It would be possible to know the number of ball combinations you can get from the 75 lessons: combinations of 75 elements taken from 5 in 5 = 17,259,390. But now, I don’t know how to guess how many of these options I would have covered by studying 30 units.

 

Can you help me?

Edited by zule
ortography
Posted

So you want the probability that at least one of the 5 picked is one of the 30 you have studied? Ok. That's the same as 1-(probability that none of the 30 will be picked). So:

 

first ball: 45/75 chance of not being picked

second: 44/74 chance, assuming the first wasn't one of the 30 (there is one fewer not studied, and one fewer total)

third: 43/73, same reason

fourth: 42/72, same reason

fifth: 41/71, same reason

 

The probability that each will happen in turn is (45/75)*(44/74)*(43/73)*(42/72)*(41/71) = 146611080/2071126800 = about 7%. So if you study 30 there will be about a 93% chance that at least one of them will be picked.

 

Good luck.

Posted

I am a bit worried that an ongoing high school teacher cannot solve a typical school exercise. But well, perhaps it's actually realistic to assume that few teachers (math teachers aside, of course) are capable of knowing the stuff demanded from their pupils.

 

For the question: One statement that is helpful very often (like in this question) is that the probability of something happening plus the probability of this something not happening is 100%. This then means that the probability P that you know at least one of the units drawn is 100% minus the probability that you know none of the questions drawn: P = 100% - Q. The statement is so practical because the probability that you know none of the units drawn is rather easy to calculate. Assume the units are drawn one-by-one. The probability that you do not know the 1st one is (75-30)/75, i.e. just equal to the ratio of units you have not prepared. Since for calculating Q, you know that the 1st unit drawn must have been one you did not prepare the probability that you then also do not know the 2nd one is (74-30)/74 - the ratio of unprepared units in the remaining pool.

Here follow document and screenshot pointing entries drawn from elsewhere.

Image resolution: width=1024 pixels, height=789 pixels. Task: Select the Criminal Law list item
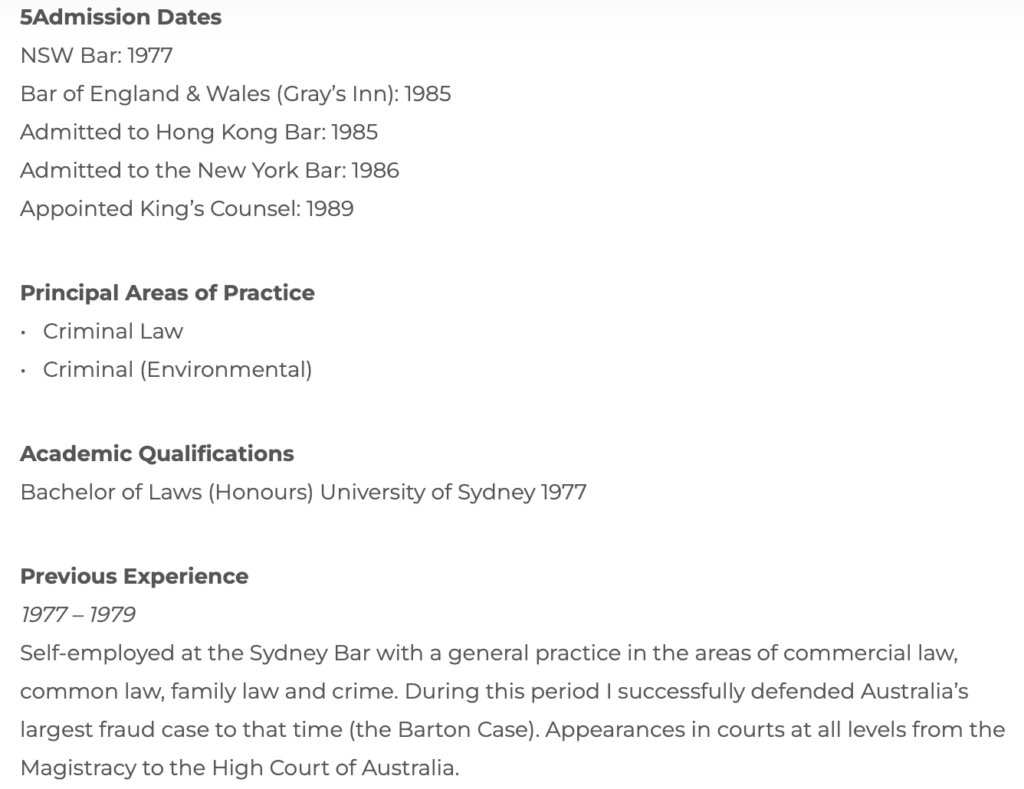[113, 331]
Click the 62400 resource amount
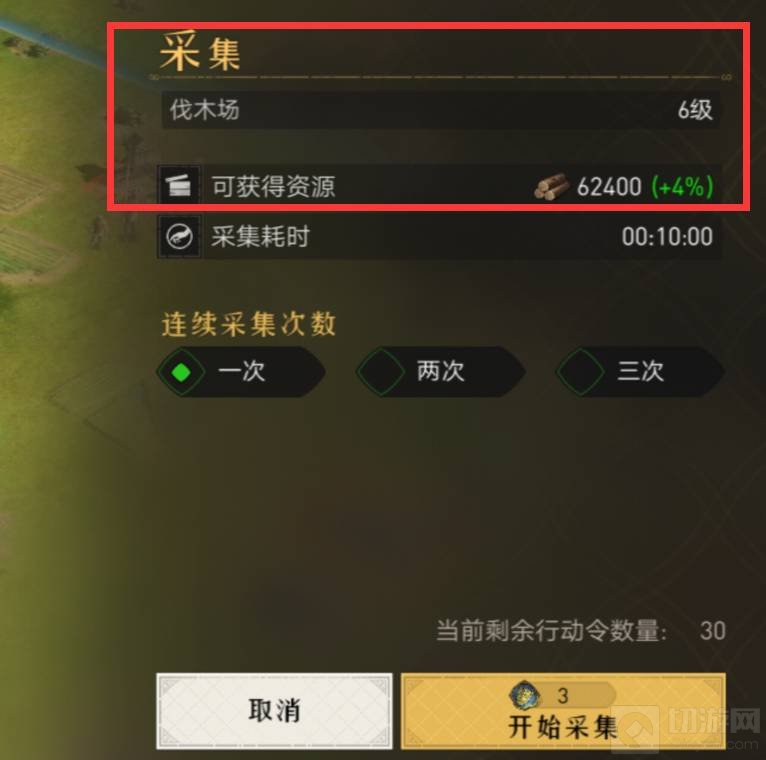The image size is (766, 760). pos(609,187)
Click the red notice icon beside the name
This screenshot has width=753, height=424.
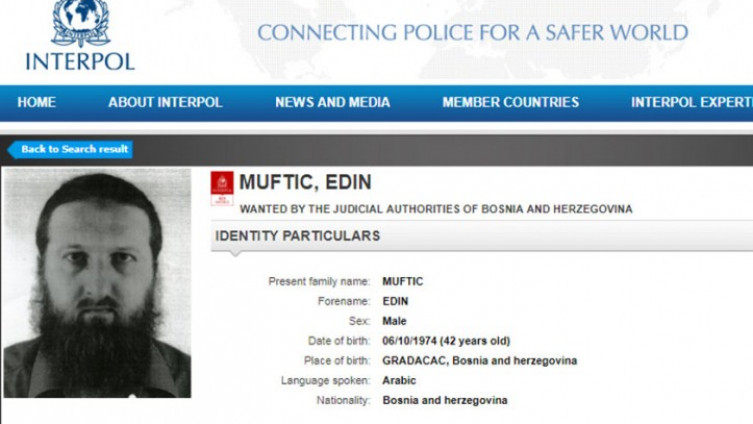pyautogui.click(x=222, y=187)
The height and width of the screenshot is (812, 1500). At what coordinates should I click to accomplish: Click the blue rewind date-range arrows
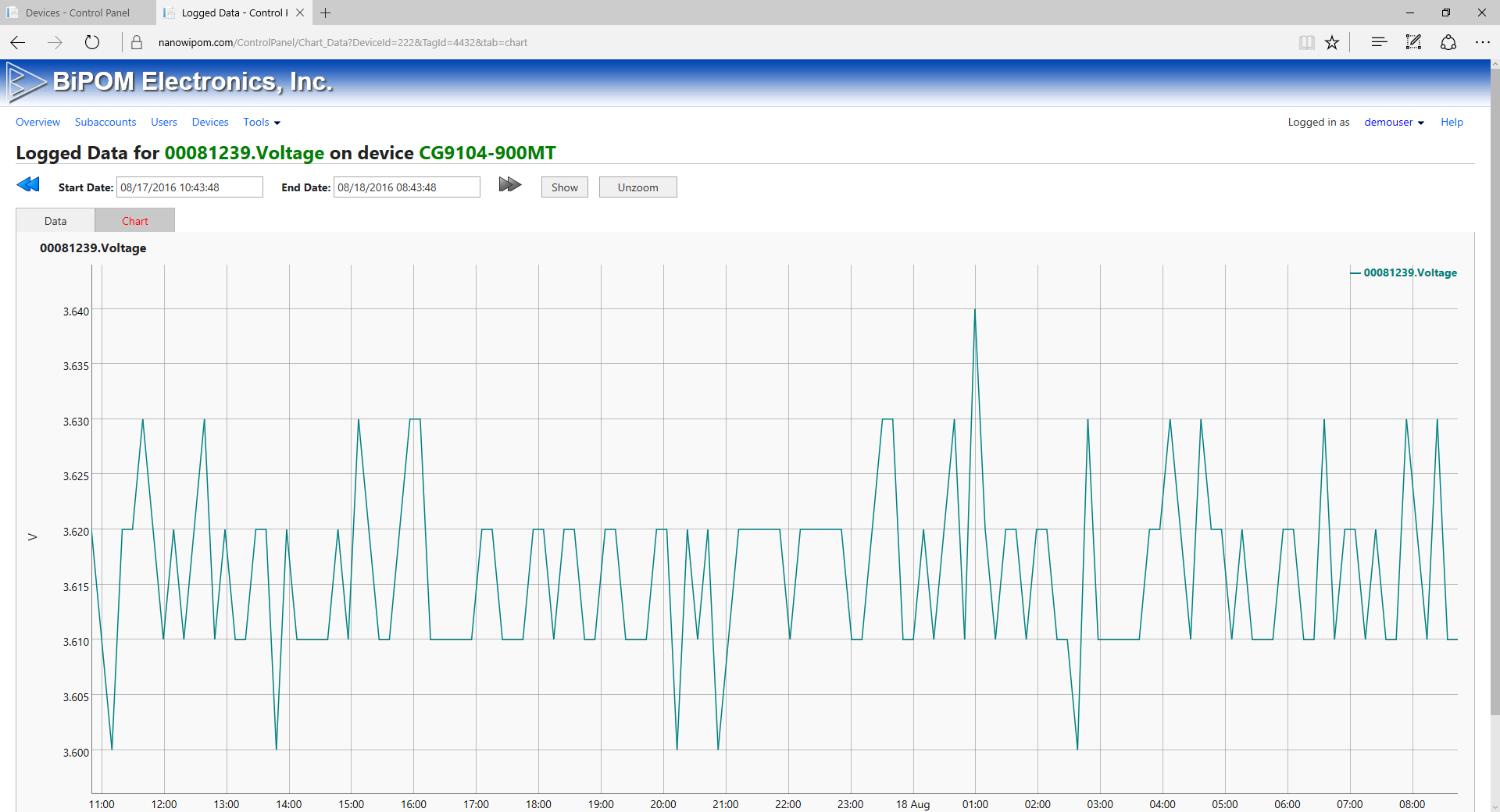(x=28, y=185)
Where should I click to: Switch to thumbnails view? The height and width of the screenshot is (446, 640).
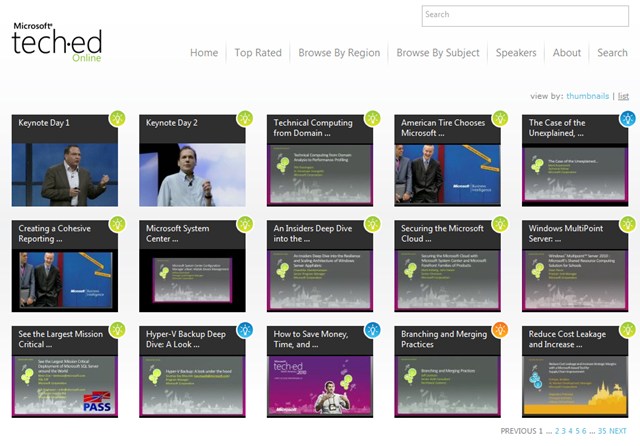click(x=587, y=96)
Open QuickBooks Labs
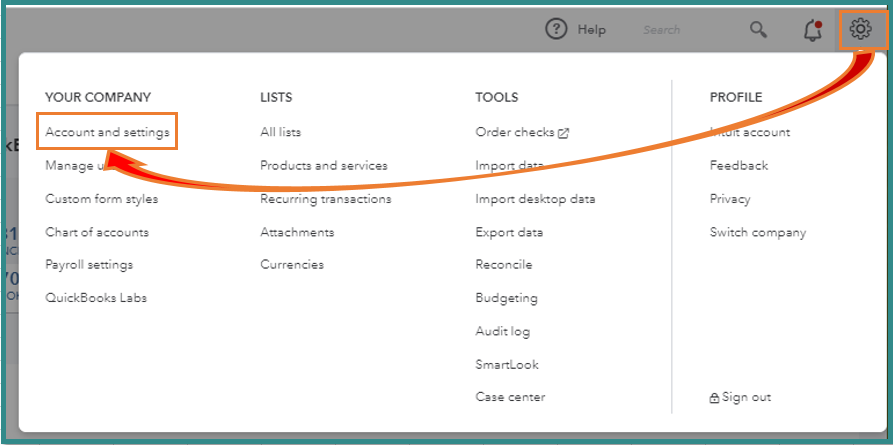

The total probability that one event happens and then another (uncorrelated) event happens is the product of the individual probabilities for the even to happen (e.g. the probability to throw a 1 on a dice twice in a row is 1/6 (for throwing a 1 on the 1st throw) times 1/6 (probability on the 2nd throw) equals 1/36). Same goes for more than two, five in your case, events.

 

That should be enough to calculate it. Sorry for not just giving the results or complete calculation; it really is a typical homework question. Anyways, if you just want the rough number: The probability that when having prepared 30 units you know at least one of the ones drawn is about 90%.

Posted

Thank you, Sisyphus. I hadn’t though about getting it out this way, but it makes sense.

 

So, I think 7% is too much for letting it to luck. I will try to study more units.